## Problem details
Copy the stretch of entries from the line containing "Where should I click to: Go" through the line containing "click(x=104, y=587)", substituting "Window" for every "Viewport" and keeping everything else the same.

## Records provided
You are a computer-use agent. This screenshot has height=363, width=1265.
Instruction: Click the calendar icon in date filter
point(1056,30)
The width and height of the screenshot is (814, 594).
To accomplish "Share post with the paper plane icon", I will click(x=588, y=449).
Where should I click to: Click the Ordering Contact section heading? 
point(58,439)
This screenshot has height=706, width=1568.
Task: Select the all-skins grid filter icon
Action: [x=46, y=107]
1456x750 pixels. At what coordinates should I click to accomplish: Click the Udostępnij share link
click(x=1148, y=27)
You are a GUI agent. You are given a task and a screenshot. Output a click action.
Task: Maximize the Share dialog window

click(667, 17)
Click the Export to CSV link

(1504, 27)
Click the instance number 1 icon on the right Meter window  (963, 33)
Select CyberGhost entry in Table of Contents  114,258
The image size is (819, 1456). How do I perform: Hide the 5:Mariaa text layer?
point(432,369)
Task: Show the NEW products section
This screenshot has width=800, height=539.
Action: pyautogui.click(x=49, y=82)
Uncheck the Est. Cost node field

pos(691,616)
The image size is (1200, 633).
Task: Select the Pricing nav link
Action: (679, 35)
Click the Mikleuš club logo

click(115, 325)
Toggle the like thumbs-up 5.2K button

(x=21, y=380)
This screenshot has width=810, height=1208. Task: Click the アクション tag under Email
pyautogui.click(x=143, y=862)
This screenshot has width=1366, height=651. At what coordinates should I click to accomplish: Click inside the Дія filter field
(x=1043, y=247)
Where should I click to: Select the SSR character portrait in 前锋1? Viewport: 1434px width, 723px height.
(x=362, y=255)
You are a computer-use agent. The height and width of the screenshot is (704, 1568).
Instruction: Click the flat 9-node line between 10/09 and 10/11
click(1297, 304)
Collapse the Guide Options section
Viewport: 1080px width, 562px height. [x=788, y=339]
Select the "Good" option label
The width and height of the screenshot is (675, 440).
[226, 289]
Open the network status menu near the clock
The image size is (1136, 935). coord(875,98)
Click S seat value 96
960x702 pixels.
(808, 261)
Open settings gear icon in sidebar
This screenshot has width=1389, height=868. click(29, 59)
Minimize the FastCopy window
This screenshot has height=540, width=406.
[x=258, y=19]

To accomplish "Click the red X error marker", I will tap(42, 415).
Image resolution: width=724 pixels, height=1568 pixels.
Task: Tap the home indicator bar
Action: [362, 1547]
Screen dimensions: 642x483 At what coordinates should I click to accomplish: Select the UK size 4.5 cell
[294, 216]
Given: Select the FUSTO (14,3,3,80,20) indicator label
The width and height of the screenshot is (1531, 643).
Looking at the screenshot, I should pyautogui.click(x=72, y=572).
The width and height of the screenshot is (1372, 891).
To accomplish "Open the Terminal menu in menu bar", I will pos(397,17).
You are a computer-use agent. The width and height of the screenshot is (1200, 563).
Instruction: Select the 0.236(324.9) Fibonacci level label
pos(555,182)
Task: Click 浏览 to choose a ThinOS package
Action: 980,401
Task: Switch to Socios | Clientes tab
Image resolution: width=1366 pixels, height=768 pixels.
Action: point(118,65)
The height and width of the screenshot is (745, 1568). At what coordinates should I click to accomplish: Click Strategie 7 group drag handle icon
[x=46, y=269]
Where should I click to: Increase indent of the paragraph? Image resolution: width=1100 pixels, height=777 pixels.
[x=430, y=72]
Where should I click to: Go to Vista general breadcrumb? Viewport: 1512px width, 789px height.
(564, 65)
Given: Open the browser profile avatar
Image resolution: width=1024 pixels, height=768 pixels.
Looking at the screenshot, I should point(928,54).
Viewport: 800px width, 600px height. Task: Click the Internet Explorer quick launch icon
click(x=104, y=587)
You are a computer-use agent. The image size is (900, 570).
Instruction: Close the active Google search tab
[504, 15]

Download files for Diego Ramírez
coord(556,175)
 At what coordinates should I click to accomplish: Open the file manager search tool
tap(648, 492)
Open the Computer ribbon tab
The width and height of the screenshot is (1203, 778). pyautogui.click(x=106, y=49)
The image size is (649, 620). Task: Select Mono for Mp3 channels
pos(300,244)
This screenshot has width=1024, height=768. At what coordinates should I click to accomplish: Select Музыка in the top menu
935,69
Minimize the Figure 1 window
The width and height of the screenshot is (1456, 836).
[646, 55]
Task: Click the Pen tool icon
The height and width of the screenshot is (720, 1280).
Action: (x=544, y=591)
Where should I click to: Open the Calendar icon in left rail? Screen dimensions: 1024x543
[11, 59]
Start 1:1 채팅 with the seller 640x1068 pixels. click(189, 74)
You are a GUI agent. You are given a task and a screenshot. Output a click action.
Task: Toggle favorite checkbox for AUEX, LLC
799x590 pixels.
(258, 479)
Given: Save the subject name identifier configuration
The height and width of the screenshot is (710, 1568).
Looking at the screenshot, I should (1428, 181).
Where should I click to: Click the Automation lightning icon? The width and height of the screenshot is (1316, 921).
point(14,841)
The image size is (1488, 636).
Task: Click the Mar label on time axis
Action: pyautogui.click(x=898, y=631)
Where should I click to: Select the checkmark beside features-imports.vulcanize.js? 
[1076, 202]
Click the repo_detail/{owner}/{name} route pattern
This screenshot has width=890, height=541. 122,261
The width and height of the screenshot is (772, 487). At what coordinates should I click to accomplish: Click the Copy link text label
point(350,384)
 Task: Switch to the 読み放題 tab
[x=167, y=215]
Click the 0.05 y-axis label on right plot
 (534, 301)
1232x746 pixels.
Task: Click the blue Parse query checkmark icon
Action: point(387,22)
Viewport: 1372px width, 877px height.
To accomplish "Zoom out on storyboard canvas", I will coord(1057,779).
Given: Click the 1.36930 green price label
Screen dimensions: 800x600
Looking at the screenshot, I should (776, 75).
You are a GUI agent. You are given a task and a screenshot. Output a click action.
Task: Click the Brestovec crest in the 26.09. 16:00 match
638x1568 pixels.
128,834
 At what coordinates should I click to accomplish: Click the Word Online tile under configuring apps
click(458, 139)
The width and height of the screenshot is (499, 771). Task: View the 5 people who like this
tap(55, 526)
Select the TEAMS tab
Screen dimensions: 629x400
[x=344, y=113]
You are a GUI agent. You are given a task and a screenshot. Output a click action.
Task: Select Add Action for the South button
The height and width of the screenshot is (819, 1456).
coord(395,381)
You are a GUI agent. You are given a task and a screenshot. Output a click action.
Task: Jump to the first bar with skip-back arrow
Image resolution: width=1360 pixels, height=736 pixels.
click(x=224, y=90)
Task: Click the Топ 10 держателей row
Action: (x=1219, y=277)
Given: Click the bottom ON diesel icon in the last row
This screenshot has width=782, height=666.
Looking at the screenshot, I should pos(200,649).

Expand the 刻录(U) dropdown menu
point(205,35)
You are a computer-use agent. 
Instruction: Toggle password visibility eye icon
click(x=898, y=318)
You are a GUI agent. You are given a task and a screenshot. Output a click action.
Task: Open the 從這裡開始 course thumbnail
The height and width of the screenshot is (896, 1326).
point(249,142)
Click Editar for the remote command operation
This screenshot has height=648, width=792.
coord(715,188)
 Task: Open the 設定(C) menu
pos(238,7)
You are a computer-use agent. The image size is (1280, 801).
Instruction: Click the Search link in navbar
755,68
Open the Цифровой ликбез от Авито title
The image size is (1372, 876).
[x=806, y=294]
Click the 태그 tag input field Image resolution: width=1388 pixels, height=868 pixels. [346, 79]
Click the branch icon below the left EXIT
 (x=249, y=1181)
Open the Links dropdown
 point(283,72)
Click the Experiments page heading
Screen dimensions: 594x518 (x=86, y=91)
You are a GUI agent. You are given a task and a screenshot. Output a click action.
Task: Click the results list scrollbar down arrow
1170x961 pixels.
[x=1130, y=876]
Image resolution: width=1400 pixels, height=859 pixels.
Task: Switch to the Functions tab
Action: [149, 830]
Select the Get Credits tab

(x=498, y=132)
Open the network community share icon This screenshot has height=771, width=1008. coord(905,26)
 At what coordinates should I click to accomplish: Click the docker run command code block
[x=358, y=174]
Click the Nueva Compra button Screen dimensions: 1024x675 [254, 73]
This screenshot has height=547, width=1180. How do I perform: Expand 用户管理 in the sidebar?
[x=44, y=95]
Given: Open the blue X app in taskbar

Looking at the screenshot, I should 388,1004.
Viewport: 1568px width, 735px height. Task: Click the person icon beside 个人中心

## Completed exercise
Where should I click to: Go to Vista general breadcrumb? Window: 1512px width, 789px height.
(564, 65)
Given: Open the browser profile avatar
Image resolution: width=1024 pixels, height=768 pixels.
Looking at the screenshot, I should point(928,54).
Window: 800px width, 600px height. Task: Click the Internet Explorer quick launch icon
click(x=104, y=587)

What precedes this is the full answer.